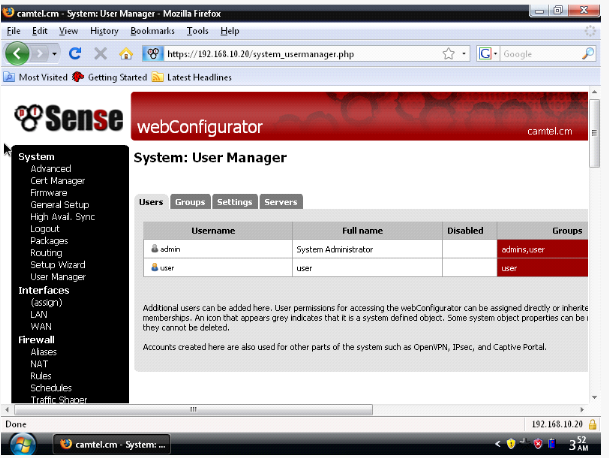
Task: Click the Home icon in the toolbar
Action: pos(126,54)
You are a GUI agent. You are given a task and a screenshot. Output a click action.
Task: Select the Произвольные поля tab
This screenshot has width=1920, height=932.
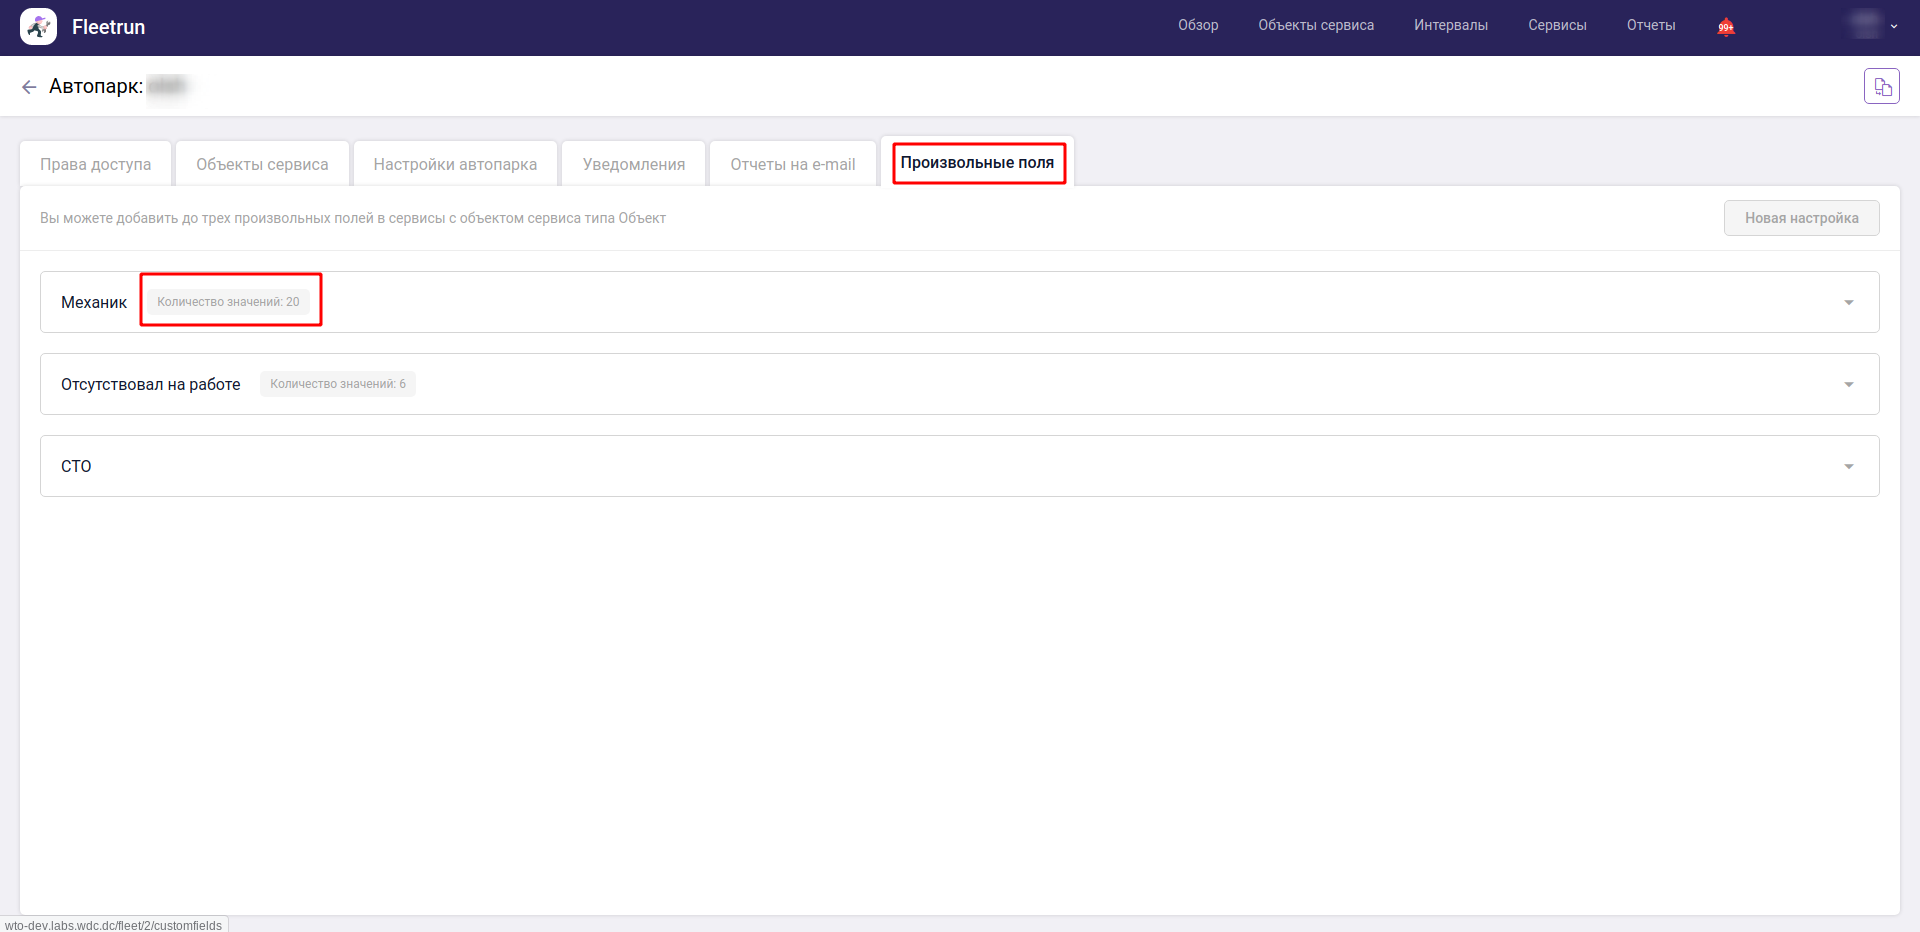(977, 163)
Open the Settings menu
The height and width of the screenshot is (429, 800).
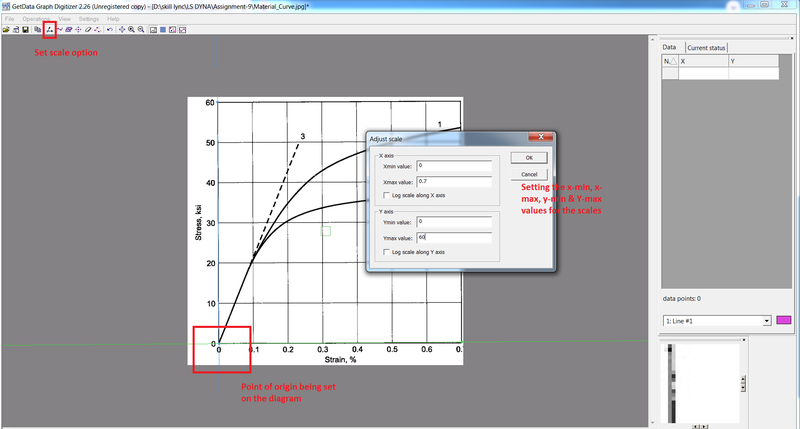pyautogui.click(x=87, y=19)
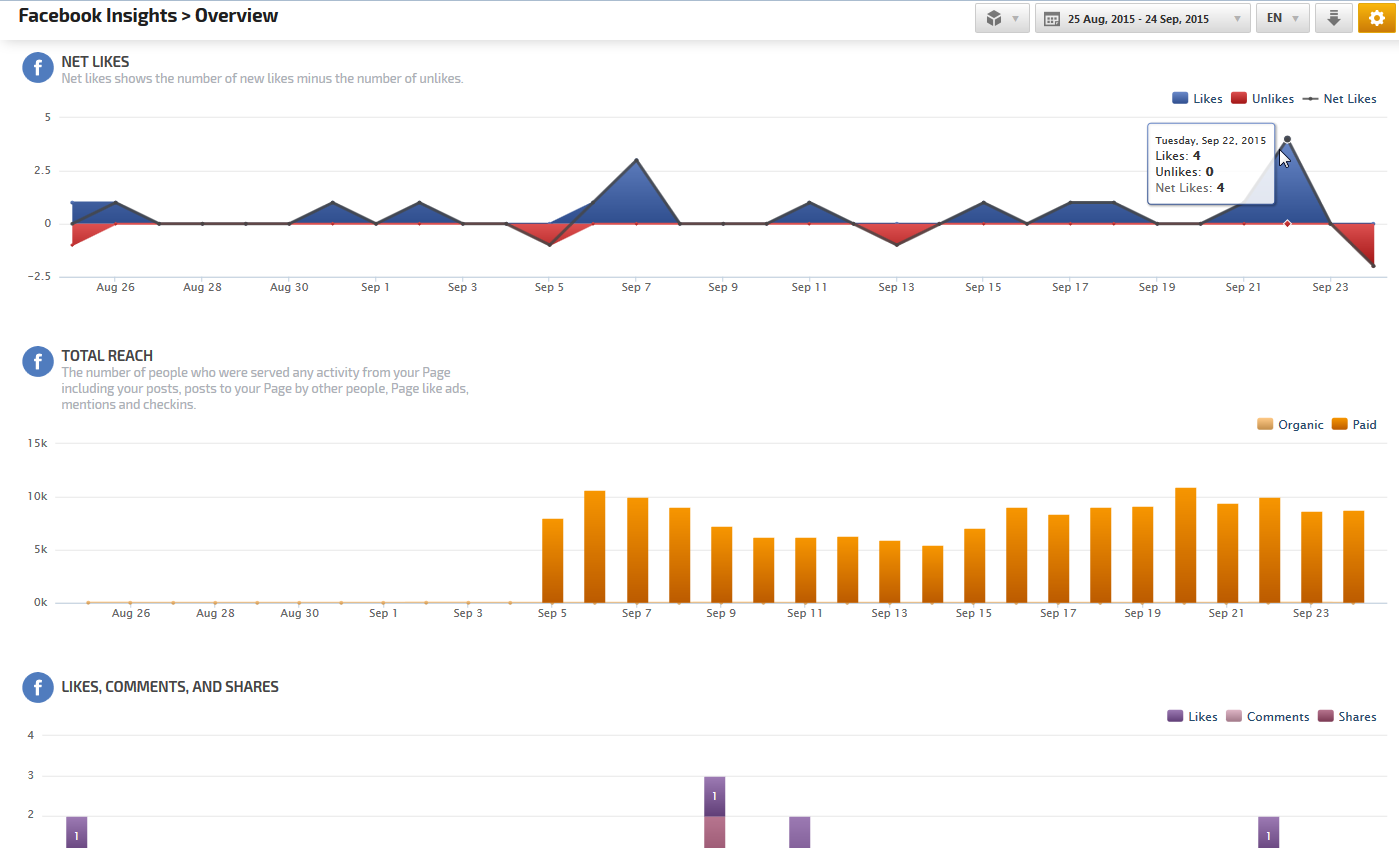Click the NET LIKES section heading

95,62
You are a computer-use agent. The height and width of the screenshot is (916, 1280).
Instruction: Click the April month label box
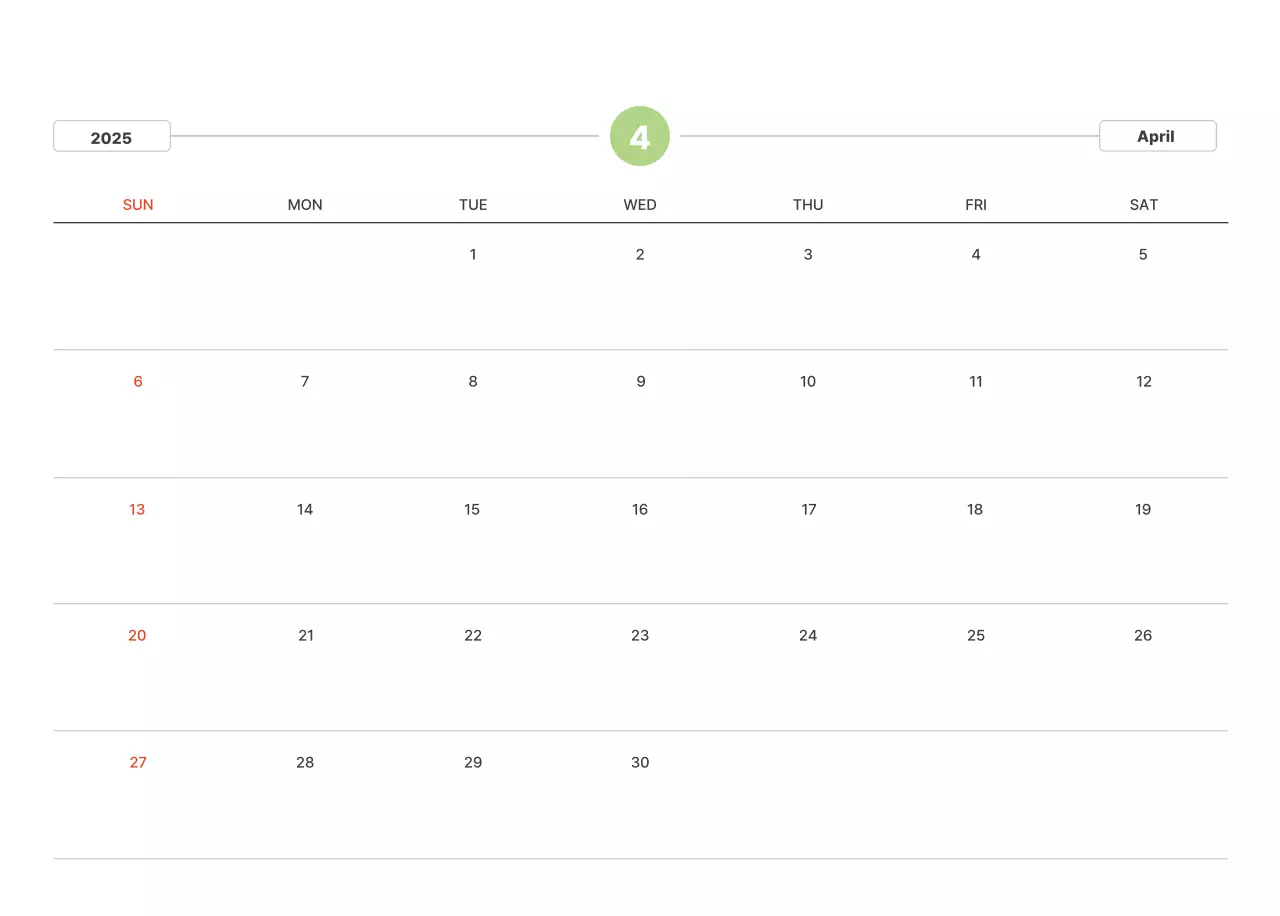[x=1157, y=136]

---*---

Search the preceding listing for the word "agent" and pull out every line that holds it.

You are a GUI agent. You are given a task and a screenshot. Output a click action.
You are a computer-use agent. The height and width of the screenshot is (916, 1280).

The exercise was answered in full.